Inside the stone sarcophagus was a largely intact lead coffin.
The only decoration on the outside of the lead coffin was a simple cross soldered onto the lid. Inside was the remains of an elderly woman.

Stable isotope analysis of the three intact burials (Skeletons 3, 4 and 5) has revealed that the women had a highly varied, protein-rich diet including large amounts of seafish. A diverse diet of this kind would have been typical of wealthy late medieval people who could afford to consume expensive foods like meat, game and fish, and in comparison with Richard III, these women were only eating slightly less meat and fish than the king. In contrast, analysis of burials inside another of Leicester’s medieval churches, the parish church of St Peter’s in the town’s north-east quarter, shows that the town’s diet more commonly comprised cereals and vegetables with less fish and considerably less meat being eaten.

Excavation of other friary churches suggests that women were routinely buried in friaries, probably reflecting the close interaction friars had with their local community, in contrast to other more sequestered monastic orders. These women would have had a specific relationship with the friars, either through patronage, a spiritual link or family ties. Evidence suggests that some of the women buried in the eastern half of the church led a physically active life. Outwardly, this might not fit with the perceived norm, whereby this area of the church was reserved for wealthy benefactors and people of elevated social status. One skeleton is clearly that of a high status woman but others might suggest that the friary’s main source of donations came from the town’s middle-classes, merchants and tradespeople who were probably of more modest means, and worked for a living.

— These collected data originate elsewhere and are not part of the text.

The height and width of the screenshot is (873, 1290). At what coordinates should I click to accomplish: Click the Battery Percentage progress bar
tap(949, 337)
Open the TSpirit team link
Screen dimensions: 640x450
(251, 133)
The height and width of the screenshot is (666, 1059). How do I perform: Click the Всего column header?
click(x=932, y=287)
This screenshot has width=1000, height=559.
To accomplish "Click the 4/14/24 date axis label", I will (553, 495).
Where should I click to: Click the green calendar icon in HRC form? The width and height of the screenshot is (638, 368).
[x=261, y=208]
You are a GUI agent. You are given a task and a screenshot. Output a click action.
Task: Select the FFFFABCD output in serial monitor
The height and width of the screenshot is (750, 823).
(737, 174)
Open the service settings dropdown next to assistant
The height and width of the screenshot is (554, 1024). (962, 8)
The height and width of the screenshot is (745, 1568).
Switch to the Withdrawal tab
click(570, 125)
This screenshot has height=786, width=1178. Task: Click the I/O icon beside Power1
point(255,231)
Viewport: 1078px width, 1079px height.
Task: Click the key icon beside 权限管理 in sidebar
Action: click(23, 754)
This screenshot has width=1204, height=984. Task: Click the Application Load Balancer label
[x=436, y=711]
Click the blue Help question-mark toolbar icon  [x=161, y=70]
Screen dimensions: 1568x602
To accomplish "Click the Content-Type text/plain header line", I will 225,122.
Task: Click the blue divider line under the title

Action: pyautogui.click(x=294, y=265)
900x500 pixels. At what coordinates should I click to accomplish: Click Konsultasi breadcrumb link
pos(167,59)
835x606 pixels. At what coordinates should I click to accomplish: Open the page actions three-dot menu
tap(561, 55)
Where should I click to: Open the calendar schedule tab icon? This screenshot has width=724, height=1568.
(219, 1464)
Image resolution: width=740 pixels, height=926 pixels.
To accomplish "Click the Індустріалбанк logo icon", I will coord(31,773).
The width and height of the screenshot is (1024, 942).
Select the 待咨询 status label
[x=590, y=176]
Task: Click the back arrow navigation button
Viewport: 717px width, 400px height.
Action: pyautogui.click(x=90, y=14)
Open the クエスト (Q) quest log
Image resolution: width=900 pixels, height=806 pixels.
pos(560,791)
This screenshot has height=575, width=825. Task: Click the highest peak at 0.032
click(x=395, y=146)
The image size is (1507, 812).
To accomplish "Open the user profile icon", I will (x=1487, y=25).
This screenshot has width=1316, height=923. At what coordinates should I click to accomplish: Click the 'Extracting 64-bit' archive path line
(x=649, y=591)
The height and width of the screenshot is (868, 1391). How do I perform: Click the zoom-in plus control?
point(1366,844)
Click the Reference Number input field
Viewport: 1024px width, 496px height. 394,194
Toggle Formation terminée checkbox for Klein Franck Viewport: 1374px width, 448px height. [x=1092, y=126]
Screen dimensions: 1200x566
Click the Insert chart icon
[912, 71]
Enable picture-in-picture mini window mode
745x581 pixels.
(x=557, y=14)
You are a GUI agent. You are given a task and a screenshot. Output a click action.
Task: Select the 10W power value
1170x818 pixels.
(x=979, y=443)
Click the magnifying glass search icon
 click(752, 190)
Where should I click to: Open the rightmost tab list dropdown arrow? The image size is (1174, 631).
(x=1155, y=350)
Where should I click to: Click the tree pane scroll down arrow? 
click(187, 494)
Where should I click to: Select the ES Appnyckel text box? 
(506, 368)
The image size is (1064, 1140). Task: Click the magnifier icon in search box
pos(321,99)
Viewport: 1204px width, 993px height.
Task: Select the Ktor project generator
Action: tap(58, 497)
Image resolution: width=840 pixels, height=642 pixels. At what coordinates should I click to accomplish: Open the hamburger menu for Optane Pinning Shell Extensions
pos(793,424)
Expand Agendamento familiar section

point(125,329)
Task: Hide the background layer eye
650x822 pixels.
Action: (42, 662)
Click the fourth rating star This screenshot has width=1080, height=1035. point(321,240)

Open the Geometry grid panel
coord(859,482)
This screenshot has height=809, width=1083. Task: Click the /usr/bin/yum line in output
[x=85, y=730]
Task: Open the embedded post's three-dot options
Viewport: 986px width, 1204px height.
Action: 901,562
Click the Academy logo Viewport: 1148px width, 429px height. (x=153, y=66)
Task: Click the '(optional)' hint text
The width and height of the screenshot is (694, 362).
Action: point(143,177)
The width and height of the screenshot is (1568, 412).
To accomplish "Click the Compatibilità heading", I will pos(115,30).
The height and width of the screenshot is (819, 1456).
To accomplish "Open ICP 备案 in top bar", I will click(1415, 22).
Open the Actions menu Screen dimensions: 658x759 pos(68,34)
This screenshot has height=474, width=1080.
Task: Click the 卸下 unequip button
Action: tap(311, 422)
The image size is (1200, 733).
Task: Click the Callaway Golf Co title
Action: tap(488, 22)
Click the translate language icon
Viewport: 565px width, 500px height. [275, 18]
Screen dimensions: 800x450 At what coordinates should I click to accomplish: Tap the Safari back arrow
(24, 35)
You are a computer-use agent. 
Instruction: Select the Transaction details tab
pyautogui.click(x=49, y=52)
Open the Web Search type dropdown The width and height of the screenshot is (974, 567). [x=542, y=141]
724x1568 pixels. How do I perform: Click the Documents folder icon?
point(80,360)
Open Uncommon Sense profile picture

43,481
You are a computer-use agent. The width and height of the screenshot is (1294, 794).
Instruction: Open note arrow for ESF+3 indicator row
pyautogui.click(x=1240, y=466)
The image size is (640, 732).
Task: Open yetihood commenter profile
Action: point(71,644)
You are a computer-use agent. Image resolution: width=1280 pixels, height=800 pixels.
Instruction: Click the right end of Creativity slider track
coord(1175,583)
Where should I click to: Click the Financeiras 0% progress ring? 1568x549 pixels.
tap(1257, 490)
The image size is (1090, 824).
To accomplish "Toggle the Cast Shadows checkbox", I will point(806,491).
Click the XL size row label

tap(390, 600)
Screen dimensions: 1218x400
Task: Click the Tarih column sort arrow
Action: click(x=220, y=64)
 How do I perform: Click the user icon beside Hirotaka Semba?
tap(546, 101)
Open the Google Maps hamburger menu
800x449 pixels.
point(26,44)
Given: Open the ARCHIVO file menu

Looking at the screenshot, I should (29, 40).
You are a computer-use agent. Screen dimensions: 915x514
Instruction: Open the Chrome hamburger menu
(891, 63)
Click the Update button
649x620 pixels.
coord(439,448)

The limited surviving documentary evidence for the friary reveals at least seven women connected with the Franciscan Order in Leicester, either as a benefactor or in death. However, three died in the 16th century, making them too late to be one of these skeletons. Of the remaining four, Eleanor, countess of Leicester (d. 1275) is buried in Montargis Abbey, France; and it remains unclear whether the un-named wife of Sir William of Harley (whose funeral feast was held at the friary in 1334/5) and Ellen Lavener (who gave land to the friary in 1349) are even buried in the church.

This leaves one, Emma, wife of John of Holt (probably Neville Holt in south-eastern Leicestershire) who can be said to be buried in the Grey Friars church with any certainty. In September 1290, the Bishop of Lincoln issued an indulgence granting 20 days off Purgatory for all who would say ‘a Pater and an Ave for the soul of Emma wife of John of Holt, whose body is buried in the Franciscan church at Leicester.’ Her death before September 1290 fits with the radiocarbon dating results of our three burials. However, we know little about her and a lack of fundamental information, such as her age at death, what she did for a living, what she looked like or where in the church she was buried, coupled with no known descendants who can provide a DNA sample, make it impossible to say for certain whether one of these skeletons is that of Emma, or indeed anyone else. Sadly, they will forever remain anonymous.